Render every line of the material below as a JSON list of strings, one string per line, leaving out blank lines.
* * * *
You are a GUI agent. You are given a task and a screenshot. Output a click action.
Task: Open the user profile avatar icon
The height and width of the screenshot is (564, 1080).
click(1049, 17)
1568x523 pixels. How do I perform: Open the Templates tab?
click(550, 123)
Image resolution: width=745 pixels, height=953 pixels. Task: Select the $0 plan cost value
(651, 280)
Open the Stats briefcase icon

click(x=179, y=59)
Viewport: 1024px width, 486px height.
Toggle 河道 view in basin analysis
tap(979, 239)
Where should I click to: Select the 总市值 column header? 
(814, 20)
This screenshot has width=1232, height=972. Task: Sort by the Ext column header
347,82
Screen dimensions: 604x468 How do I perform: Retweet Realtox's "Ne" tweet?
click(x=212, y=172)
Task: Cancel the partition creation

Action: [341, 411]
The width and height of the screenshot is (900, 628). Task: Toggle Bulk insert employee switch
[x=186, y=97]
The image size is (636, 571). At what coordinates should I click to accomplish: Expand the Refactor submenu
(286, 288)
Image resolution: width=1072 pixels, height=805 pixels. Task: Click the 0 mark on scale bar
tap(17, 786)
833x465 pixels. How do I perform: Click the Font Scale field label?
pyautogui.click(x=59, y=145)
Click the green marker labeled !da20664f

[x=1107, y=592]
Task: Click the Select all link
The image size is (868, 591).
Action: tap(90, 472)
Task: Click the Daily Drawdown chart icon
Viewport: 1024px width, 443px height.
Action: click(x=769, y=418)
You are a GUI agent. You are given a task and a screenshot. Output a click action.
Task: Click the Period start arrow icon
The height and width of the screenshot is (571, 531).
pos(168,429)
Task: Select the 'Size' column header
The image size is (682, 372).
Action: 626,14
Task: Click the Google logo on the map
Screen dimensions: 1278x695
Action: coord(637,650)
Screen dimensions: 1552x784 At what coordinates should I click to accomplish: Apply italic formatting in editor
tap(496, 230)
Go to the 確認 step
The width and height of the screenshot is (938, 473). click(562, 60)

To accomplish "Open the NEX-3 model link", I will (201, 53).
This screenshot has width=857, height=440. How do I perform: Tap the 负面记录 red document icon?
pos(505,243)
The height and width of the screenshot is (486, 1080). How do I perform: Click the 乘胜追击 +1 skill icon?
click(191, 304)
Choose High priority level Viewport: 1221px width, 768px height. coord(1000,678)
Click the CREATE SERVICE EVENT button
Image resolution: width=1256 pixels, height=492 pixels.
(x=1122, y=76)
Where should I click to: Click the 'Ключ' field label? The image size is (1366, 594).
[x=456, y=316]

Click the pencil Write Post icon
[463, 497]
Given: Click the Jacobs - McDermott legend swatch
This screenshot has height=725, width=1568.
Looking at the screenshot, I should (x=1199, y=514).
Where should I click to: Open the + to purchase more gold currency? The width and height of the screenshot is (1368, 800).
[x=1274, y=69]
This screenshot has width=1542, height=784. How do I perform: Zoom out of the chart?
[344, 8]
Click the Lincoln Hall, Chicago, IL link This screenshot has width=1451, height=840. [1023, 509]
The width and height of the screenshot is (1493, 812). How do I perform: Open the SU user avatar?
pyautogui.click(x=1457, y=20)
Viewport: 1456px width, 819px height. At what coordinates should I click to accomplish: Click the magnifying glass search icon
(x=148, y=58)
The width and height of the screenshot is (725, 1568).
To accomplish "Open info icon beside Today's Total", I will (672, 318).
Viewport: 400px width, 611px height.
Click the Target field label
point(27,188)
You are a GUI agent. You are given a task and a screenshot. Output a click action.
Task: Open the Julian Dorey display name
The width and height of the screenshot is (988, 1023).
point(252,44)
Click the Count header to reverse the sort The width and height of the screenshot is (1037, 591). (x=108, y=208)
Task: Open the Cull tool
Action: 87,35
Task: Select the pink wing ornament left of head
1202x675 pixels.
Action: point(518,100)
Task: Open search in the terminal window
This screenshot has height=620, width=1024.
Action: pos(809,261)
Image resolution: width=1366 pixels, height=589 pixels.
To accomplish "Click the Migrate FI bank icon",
* * * *
Complete output:
[
  "You are a GUI agent. You are given a task and a screenshot. Output a click action.",
  "Task: Open the user profile avatar icon",
  "The height and width of the screenshot is (564, 1080).",
  "click(1049, 17)",
  "1568x523 pixels. How do I perform: Open the Templates tab?",
  "click(550, 123)",
  "Image resolution: width=745 pixels, height=953 pixels. Task: Select the $0 plan cost value",
  "(651, 280)",
  "Open the Stats briefcase icon",
  "click(x=179, y=59)",
  "Viewport: 1024px width, 486px height.",
  "Toggle 河道 view in basin analysis",
  "tap(979, 239)",
  "Where should I click to: Select the 总市值 column header? ",
  "(814, 20)",
  "This screenshot has width=1232, height=972. Task: Sort by the Ext column header",
  "347,82",
  "Screen dimensions: 604x468 How do I perform: Retweet Realtox's \"Ne\" tweet?",
  "click(x=212, y=172)",
  "Task: Cancel the partition creation",
  "Action: [341, 411]",
  "The width and height of the screenshot is (900, 628). Task: Toggle Bulk insert employee switch",
  "[x=186, y=97]",
  "The image size is (636, 571). At what coordinates should I click to accomplish: Expand the Refactor submenu",
  "(286, 288)",
  "Image resolution: width=1072 pixels, height=805 pixels. Task: Click the 0 mark on scale bar",
  "tap(17, 786)",
  "833x465 pixels. How do I perform: Click the Font Scale field label?",
  "pyautogui.click(x=59, y=145)",
  "Click the green marker labeled !da20664f",
  "[x=1107, y=592]",
  "Task: Click the Select all link",
  "The image size is (868, 591).",
  "Action: tap(90, 472)",
  "Task: Click the Daily Drawdown chart icon",
  "Viewport: 1024px width, 443px height.",
  "Action: click(x=769, y=418)",
  "You are a GUI agent. You are given a task and a screenshot. Output a click action.",
  "Task: Click the Period start arrow icon",
  "The height and width of the screenshot is (571, 531).",
  "pos(168,429)",
  "Task: Select the 'Size' column header",
  "The image size is (682, 372).",
  "Action: 626,14",
  "Task: Click the Google logo on the map",
  "Screen dimensions: 1278x695",
  "Action: coord(637,650)",
  "Screen dimensions: 1552x784 At what coordinates should I click to accomplish: Apply italic formatting in editor",
  "tap(496, 230)",
  "Go to the 確認 step",
  "The width and height of the screenshot is (938, 473). click(562, 60)",
  "To accomplish \"Open the NEX-3 model link\", I will (201, 53).",
  "This screenshot has width=857, height=440. How do I perform: Tap the 负面记录 red document icon?",
  "pos(505,243)",
  "The height and width of the screenshot is (486, 1080). How do I perform: Click the 乘胜追击 +1 skill icon?",
  "click(191, 304)",
  "Choose High priority level Viewport: 1221px width, 768px height. coord(1000,678)",
  "Click the CREATE SERVICE EVENT button",
  "Image resolution: width=1256 pixels, height=492 pixels.",
  "(x=1122, y=76)",
  "Where should I click to: Click the 'Ключ' field label? The image size is (1366, 594).",
  "[x=456, y=316]",
  "Click the pencil Write Post icon",
  "[463, 497]",
  "Given: Click the Jacobs - McDermott legend swatch",
  "This screenshot has height=725, width=1568.",
  "Looking at the screenshot, I should (x=1199, y=514).",
  "Where should I click to: Open the + to purchase more gold currency? The width and height of the screenshot is (1368, 800).",
  "[x=1274, y=69]",
  "This screenshot has width=1542, height=784. How do I perform: Zoom out of the chart?",
  "[344, 8]",
  "Click the Lincoln Hall, Chicago, IL link This screenshot has width=1451, height=840. [1023, 509]",
  "The width and height of the screenshot is (1493, 812). How do I perform: Open the SU user avatar?",
  "pyautogui.click(x=1457, y=20)",
  "Viewport: 1456px width, 819px height. At what coordinates should I click to accomplish: Click the magnifying glass search icon",
  "(x=148, y=58)",
  "The width and height of the screenshot is (725, 1568).",
  "To accomplish \"Open info icon beside Today's Total\", I will (672, 318).",
  "Viewport: 400px width, 611px height.",
  "Click the Target field label",
  "point(27,188)",
  "You are a GUI agent. You are given a task and a screenshot. Output a click action.",
  "Task: Open the Julian Dorey display name",
  "The width and height of the screenshot is (988, 1023).",
  "point(252,44)",
  "Click the Count header to reverse the sort The width and height of the screenshot is (1037, 591). (x=108, y=208)",
  "Task: Open the Cull tool",
  "Action: 87,35",
  "Task: Select the pink wing ornament left of head",
  "1202x675 pixels.",
  "Action: point(518,100)",
  "Task: Open search in the terminal window",
  "This screenshot has height=620, width=1024.",
  "Action: pos(809,261)",
  "Image resolution: width=1366 pixels, height=589 pixels.",
  "To accomplish \"Click the Migrate FI bank icon\","
]